Exercise requirements –
Report only the number of lines in the data below that contain the word "Click".

Data rows –
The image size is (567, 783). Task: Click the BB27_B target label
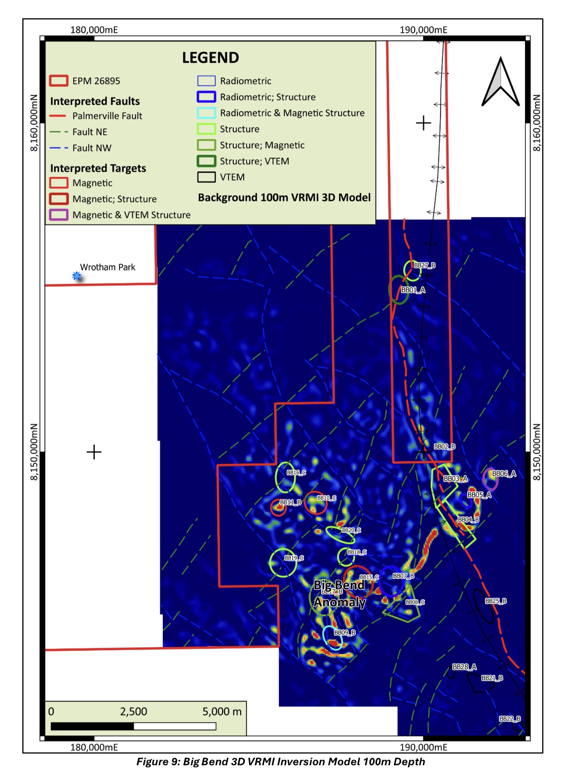(425, 265)
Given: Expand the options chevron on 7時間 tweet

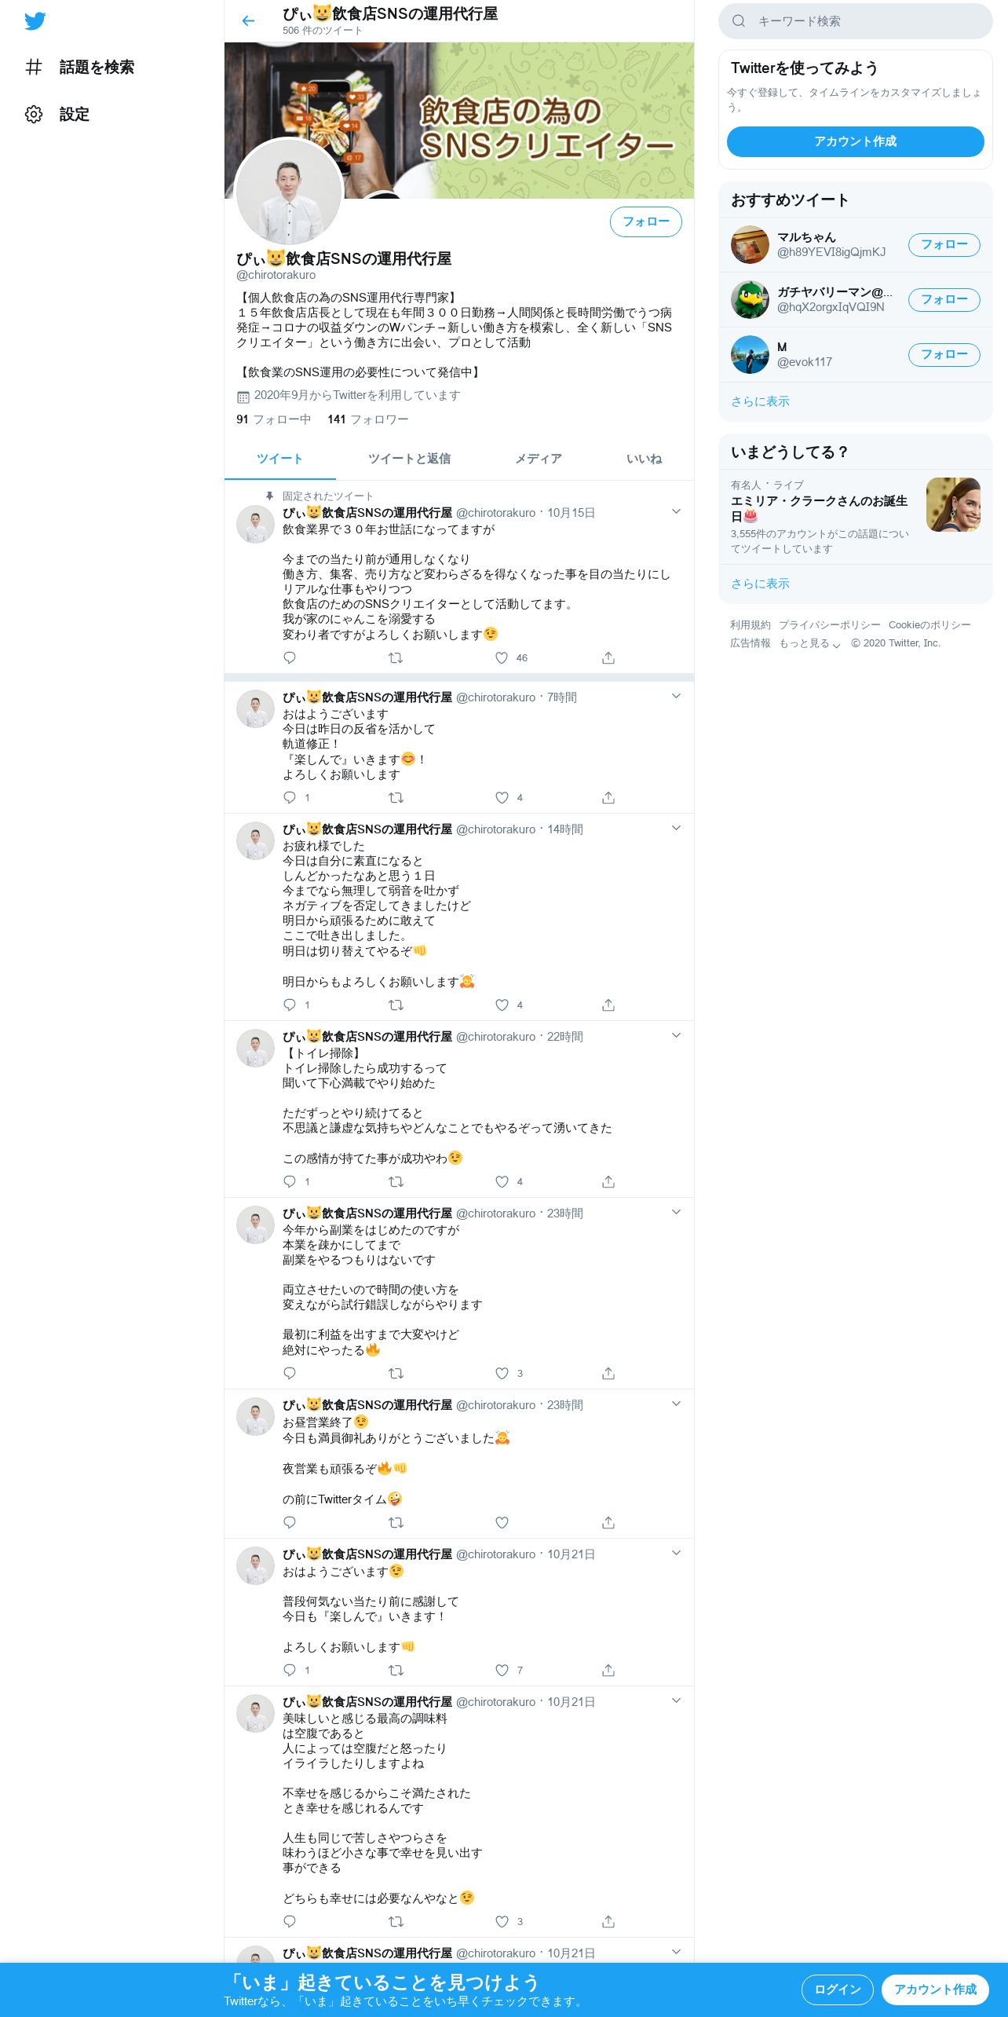Looking at the screenshot, I should 676,697.
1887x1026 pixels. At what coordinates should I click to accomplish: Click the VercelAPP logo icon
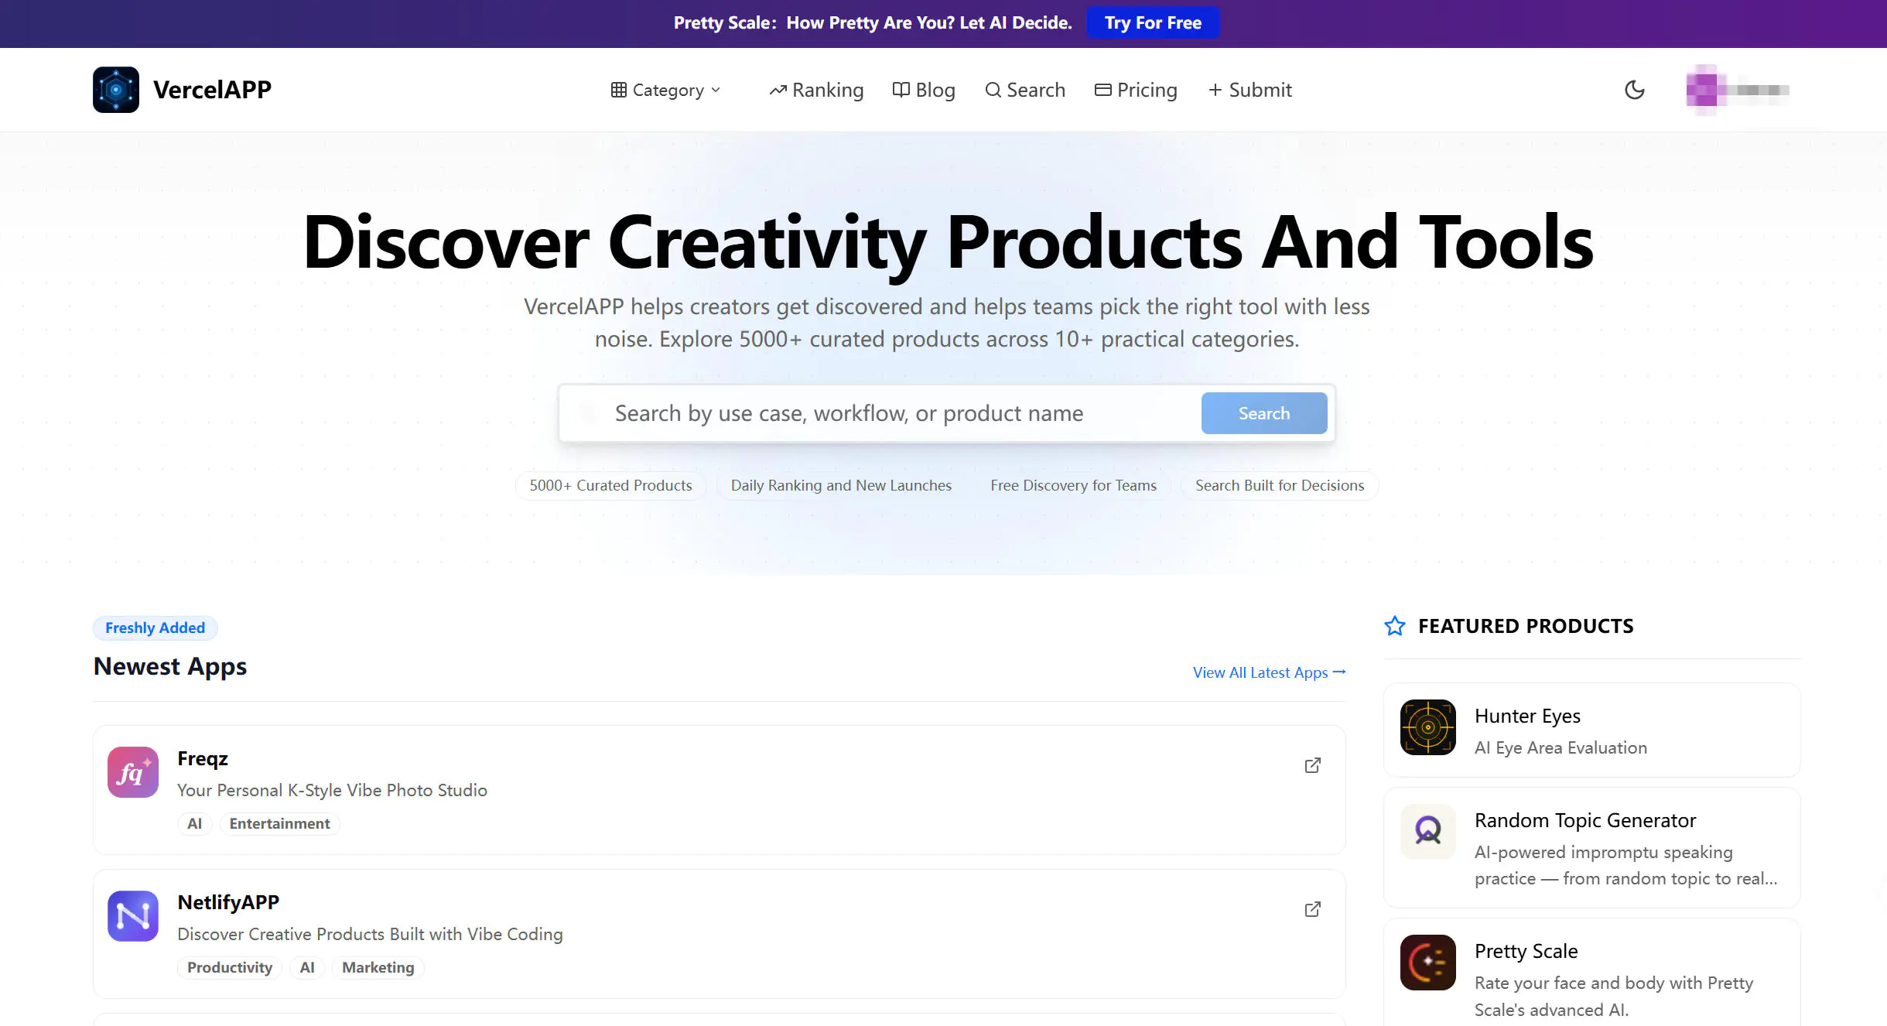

Written solution –
2